He’ll Drown Soon. 3rd July

One Pound GOBA Mooring

Nine hours!

Brilliant, a Sausage Day, well that’s what She said it would be.

Sausage Day!

All the doors were opened whilst Tom cooked their morning dingding and I could come and go as I liked, I went for a couple of hours and had a very good time. No photographic evidence of what I got up to so that’s for me and my friends to know. I returned to Tom and She who were just sitting tipperty tapping, I had a snooze then went out again.


This time it was different! Huge big cows filled the outside. Today had just turned from a Sausage Day into a Beef Burger Day!

Cows smell and poo everywhere! They must have had a conversation with She as they wouldn’t let me near the tree that overhangs the river, I could have easily watched them from up there, but no! Instead I hid just out of view.

They won’t find me here!

Tom came out when all the cows had gone, but the cows had taken the sun with them, so it was a touch chilly. We had quite a pleasant time, me doing my thing and Tom listening to cricket in his ears, that must be so uncomfortable.

Cheese scones

Meanwhile She did some baking. She says if you click on the photo it will tell you how to make them.

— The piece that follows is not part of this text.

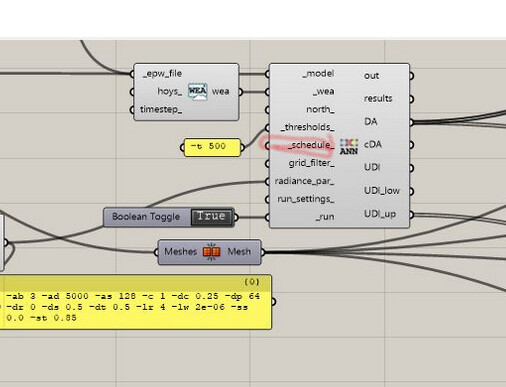Click the hoys_ input on WEA component
506x387 pixels.
coord(170,91)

Shew, go away! It’s my outside today, all day!!!

We’ve had loads of boats come past us today. Some fast, some slow. Some big, some paddleboards. We’re glad we’d claimed our mooring early on yesterday.

Two inflatable canoes came past, a mother and daughter in one (quite competent and making good progress), the other with father and son (Dad reclined at an odd angle, son doing all the work). A while later when they returned there was a discussion going on about how far it was to get back, He said a mile, She said a fraction of a mile.

Thousands of bickering Graylags

The back of the chaps inflatable didn’t seem to be that inflated anymore, he was still lying down, his and his son’s paddling only digging them deeper into the reeds on the otherside of the river from us. The son was obviously miffed at Dad who was excelling himself having a strop that you’d see in a toddler, he’d obviously not wanted to go canoeing in the first place! Discussions were on going about how they’d get back to land, ‘It’s a MILE!’ he said. ‘Well what do you think you’ll do?’ Mum asked. ‘I think we’ll swim’ came the reply. Very soon afterwards the reclined figure slipped into the water in a haruff sulky way.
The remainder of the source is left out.